# Sx acting on up spin particle confusion

by DocZaius
Tags: acting, confusion, particle, spin
 P: 296 I am reading Griffiths and I am having trouble interpreting the results of measuring the x component of spin on a spin-up particle. If you have a spin up particle, my understanding is that it is assumed to be up in the preferred axis, z. I would think that measuring its x component should give half probability of h-bar/2 and half of negative h-bar/2. But what I get is h-bar/2 times spin down (down in z axis right?): $Sx\uparrow=\frac{\hbar}{2} \left( \begin{array}{ccc} 0 & 1 \\ 1 & 0 \end{array} \right) \left( \begin{array}{ccc} 1 \\ 0 \end{array} \right) =\frac{\hbar}{2}\downarrow$ I don't see why this would make any sense. You measure the x component of the spin of a spin-up particle and get h-bar over 2 times spin down? Does that mean the particle is now spin down on the z axis? Shouldn't it be on the x axis now that we measured it in respect to the x component? Also, just to be clear: the generic spin-up spinor without a (z) superscript implies it is a spinor of the z axis right? $X=X^{(z)}$ ?

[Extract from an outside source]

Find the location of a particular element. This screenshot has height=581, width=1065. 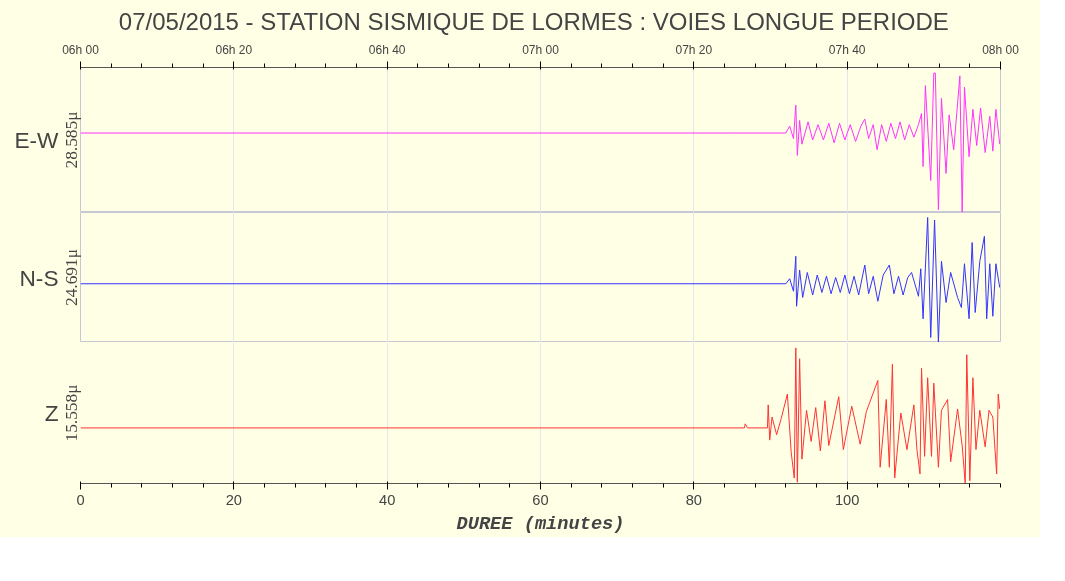

x-tick-label: 80 is located at coordinates (694, 500).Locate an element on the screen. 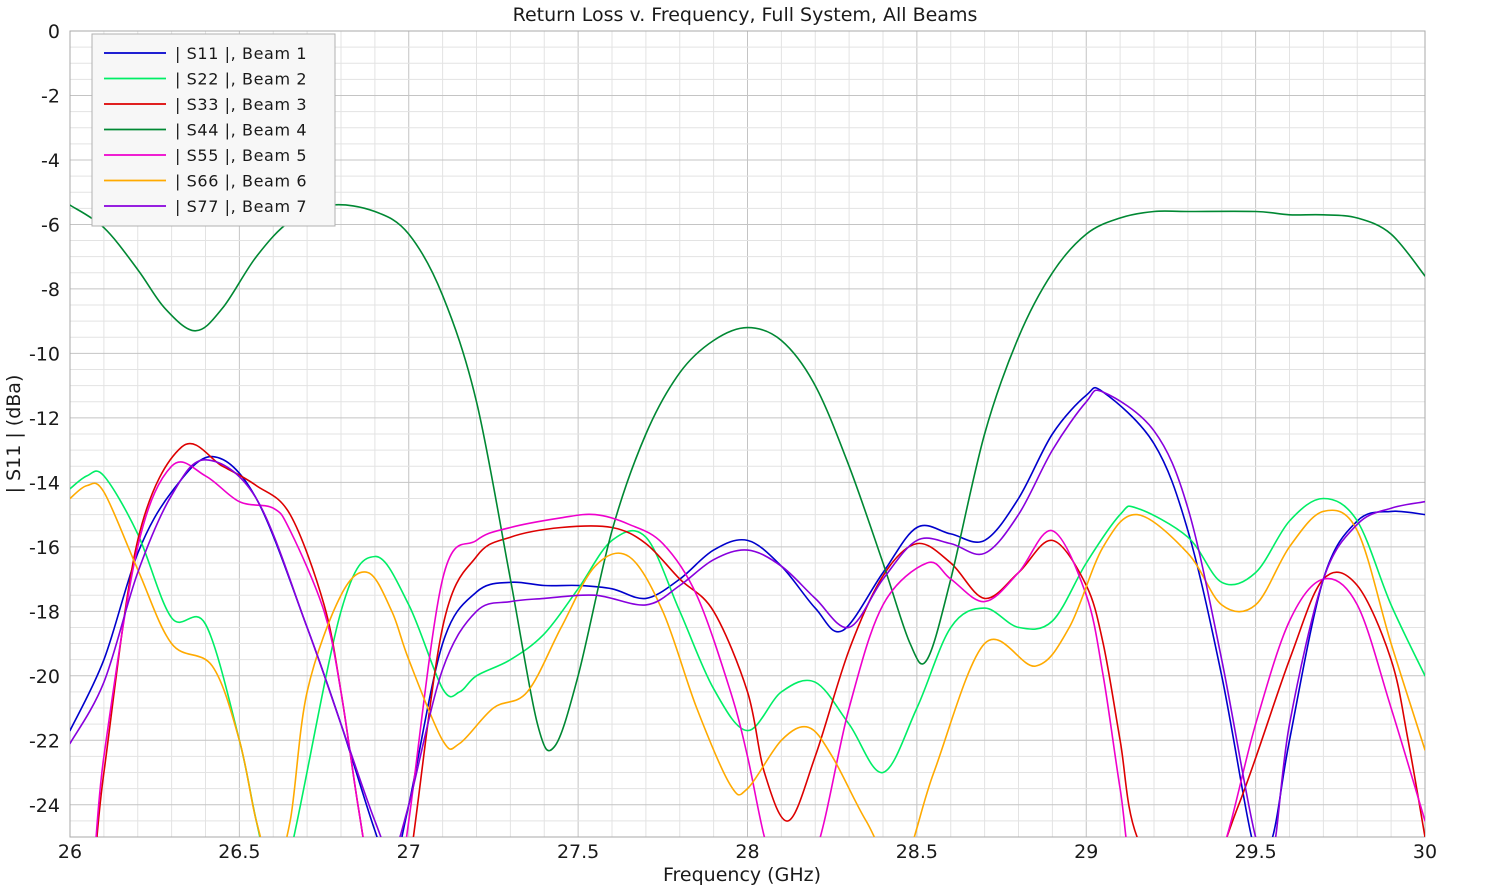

 P: 647 One cannot make a measurement in quantum mechanics. One can only predict probabilities for numerous measurements. There is no mathematical operation as we know it now that one can use in quantum mechanics were one applies something to a state vector, and gets back a result. This can't happen since the results are random, and you never hit a state vector with something and get a random result back. You can calculate the probability of obtaining a result in a lab where you do an actual mesearment. For your case it would be $\langle \uparrow_{x}|\uparrow_{z}\rangle$ or something like that depending what you want to know.